昔、クリス・コナーというジャズシンガーがいました。

ハスキーで、真っ直ぐな勢いあるトランペットボイス。

とあるライブのレコーディング中、バラードを歌っていた彼女は、突然高音でシャウトしました。

「ここの歌詞、忘れたわ・・・」

I forgot the lyric for this tune…..

 

歌詞がぶっ飛んだんです。録音中、それも観客の目の前で。

逃げ場はない。どうしようと考える前に体が反応してこう出てしまったんでしょう。

デタラメ歌詞で叫んだあと、彼女はつぶやきました。

「続けといて」Keep going

バックミュージシャンに指示を出したわけです。

あたしは歌えないけど演奏は止めないでって。

ツワモノですね。

そして、ちょうど曲のサビのところにきた。彼女、歌詞が頭に戻ってきたらしくケロッと歌い始めました。

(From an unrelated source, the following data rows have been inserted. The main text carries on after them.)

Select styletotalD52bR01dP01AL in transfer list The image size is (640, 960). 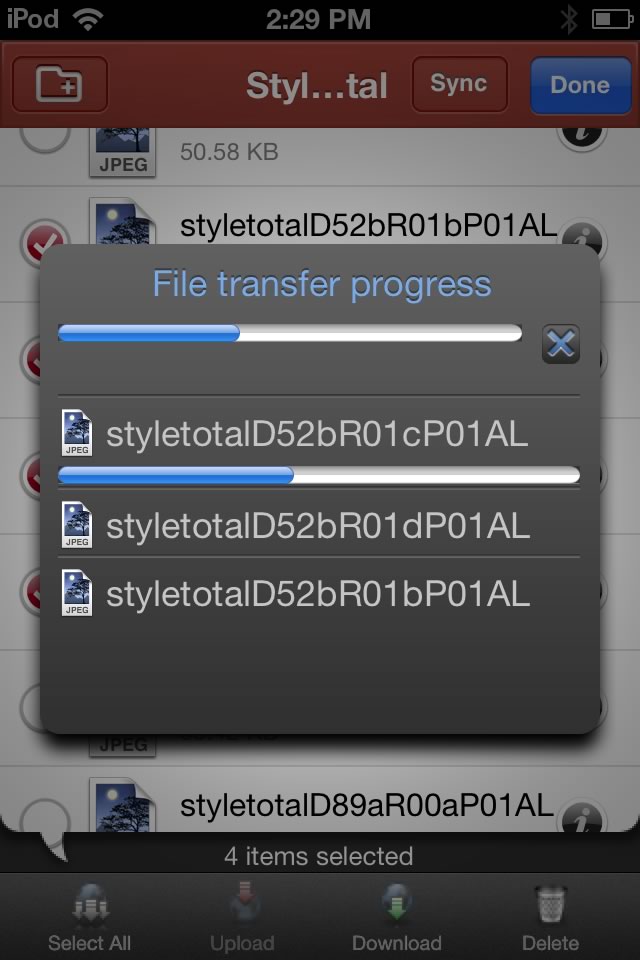318,525
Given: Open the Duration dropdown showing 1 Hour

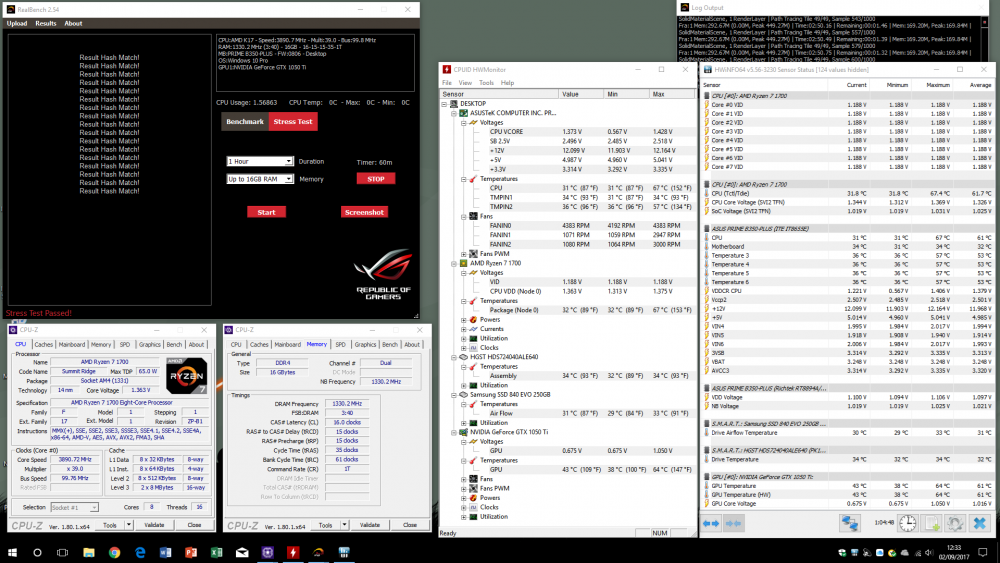Looking at the screenshot, I should 260,161.
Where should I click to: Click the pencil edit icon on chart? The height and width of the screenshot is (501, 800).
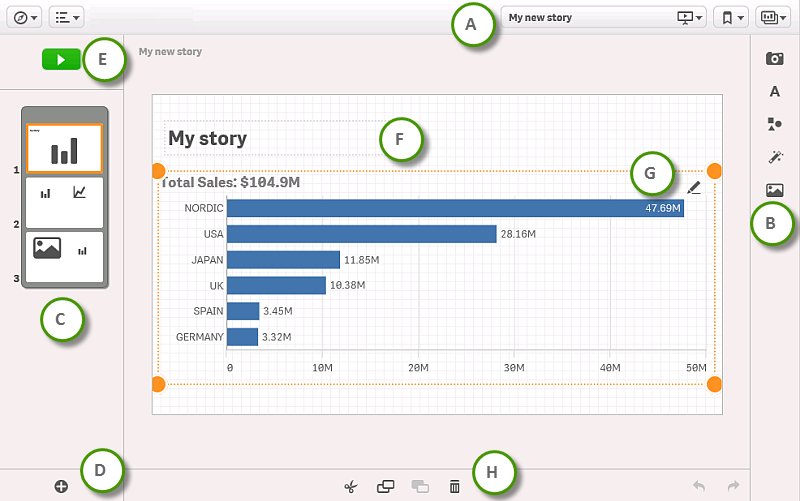tap(694, 186)
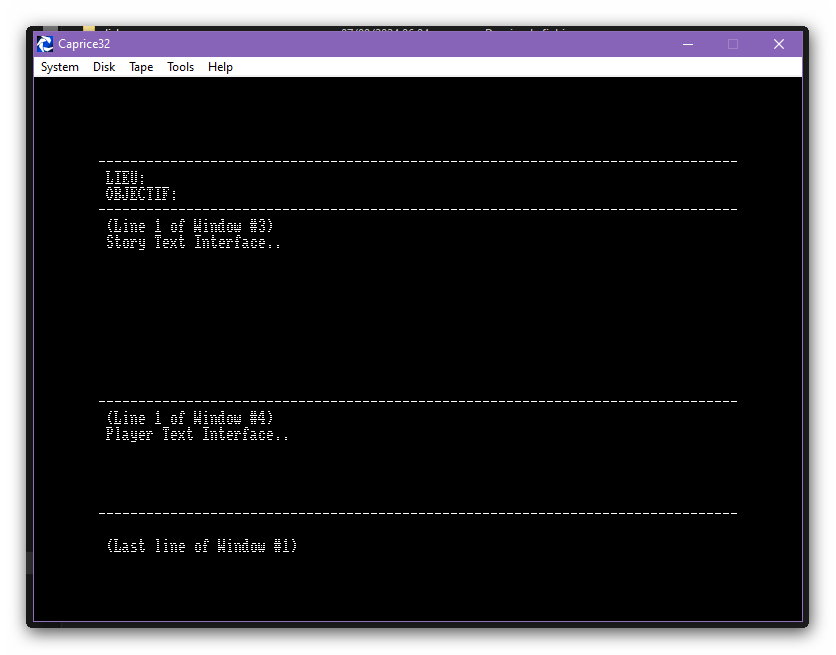Open the System menu
Screen dimensions: 836x655
tap(59, 67)
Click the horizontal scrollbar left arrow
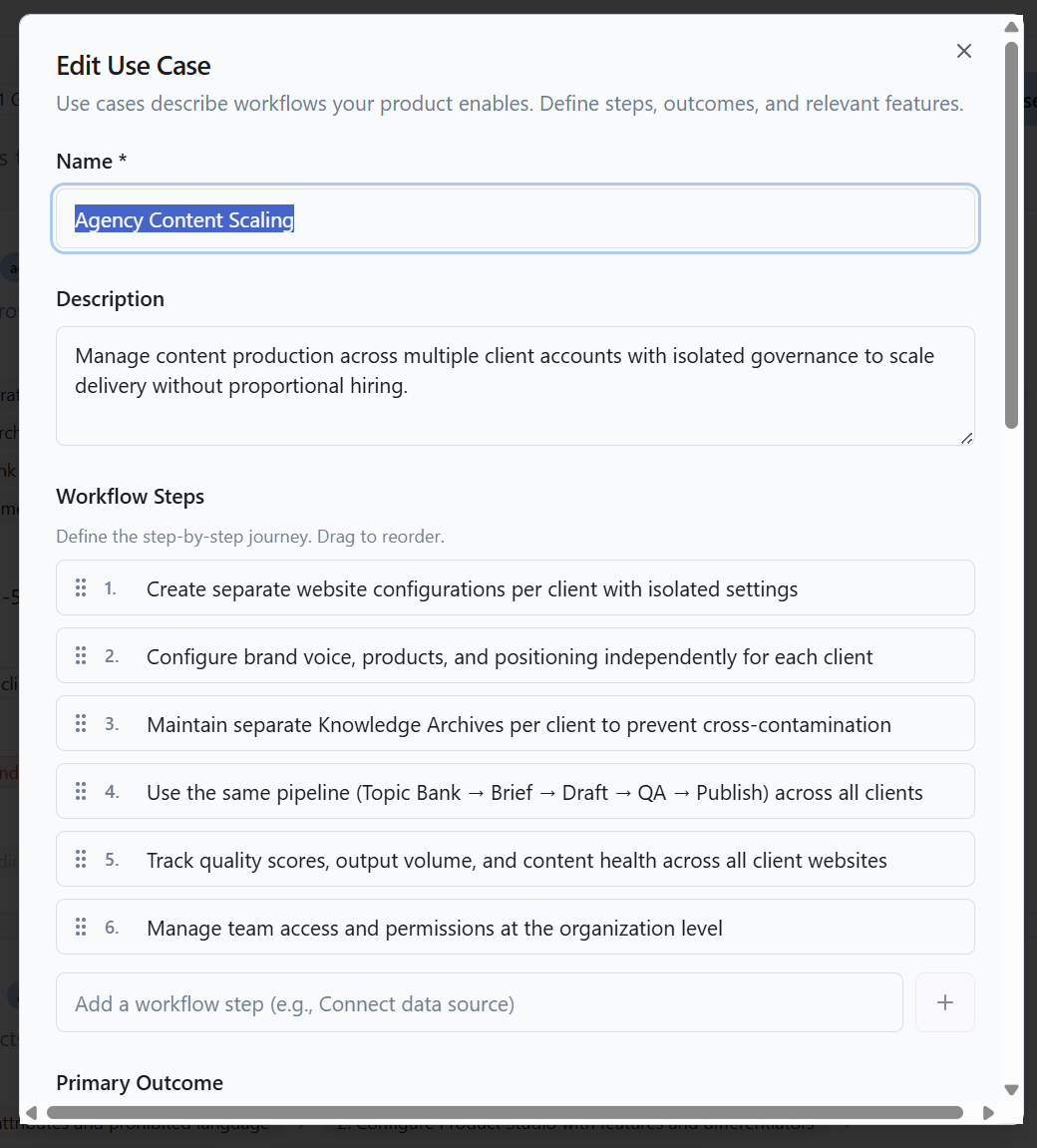The width and height of the screenshot is (1037, 1148). [31, 1112]
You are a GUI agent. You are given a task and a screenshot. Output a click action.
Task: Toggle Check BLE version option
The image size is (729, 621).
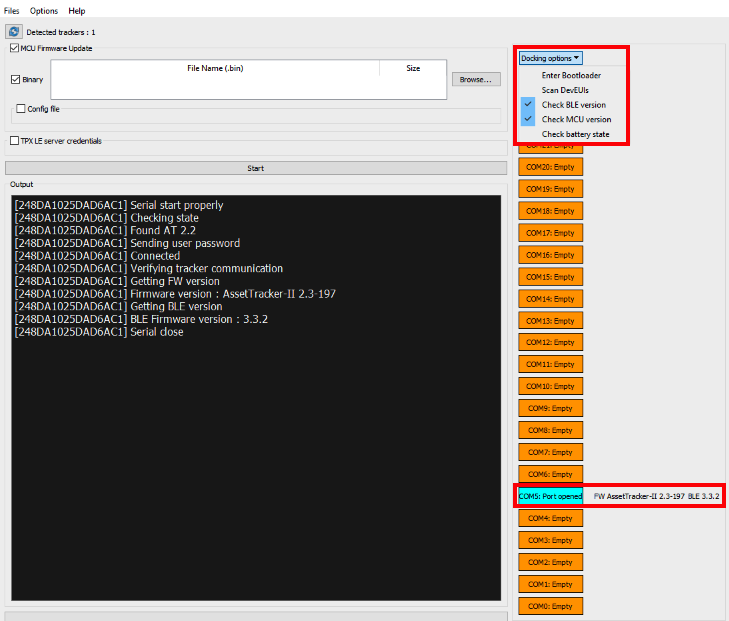[x=573, y=105]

この様子、今でも聴けます。即興でシャウトした部分もちゃ〜んと曲になっている。よくぞ歌詞を忘れてくれた!生で観ていたお客さん、なんてラッキーなんでしょう。

 

*歌手名 Chris Conner

*曲名 “Black Coffee“

*写真は当時のレコードジャケット

 

お聴きになる際は、一旦この記事を忘れてくださいね。ネタバレしてごめんなさい。

 

さて、音楽というものゴールは何か。

演者も聴く側も一緒になって音で楽しむことでしょう。

ミュージシャンが上手に綺麗にきっちり演奏し終えるなんてことは、ゴールではない。

クラシック音楽だったらこうはいきませんね。間違えたり歌詞を変えることは許されないでしょうから。

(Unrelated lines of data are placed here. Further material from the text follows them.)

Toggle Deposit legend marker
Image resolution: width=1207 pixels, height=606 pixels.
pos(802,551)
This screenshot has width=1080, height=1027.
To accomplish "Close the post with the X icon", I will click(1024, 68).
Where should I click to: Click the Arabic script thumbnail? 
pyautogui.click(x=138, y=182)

ハプニングさえも音楽の一部になる。これはジャズの魅力の一つです。

歌詞が飛んだ、忘れた、そうしたらまさに即興で対応可。待ってましたとその場から創り出せばいい。そこがおもしろいんです。

 

スピーチのゴールはなんでしょう。

話し手も聴く側も、一緒になって話を楽しむこと。

スピーカーが上手に綺麗にきっちり話し終えることがゴールではない。それじゃ聞く人の心は動かない。よかっですねちゃんと話せましたね、拍手、になってしまう。

ハプニングさえもスピーチの一部。

言葉が飛んだ、一瞬真っ白になった、そうしたらその場から出て来る言葉で話す。

ライブのコミュニケーションは楽しまないと。

 

そもそも言葉を紡いでコミュニケーションすること自体が、即興です。

ジャズはとってもスピーチに近い音楽です。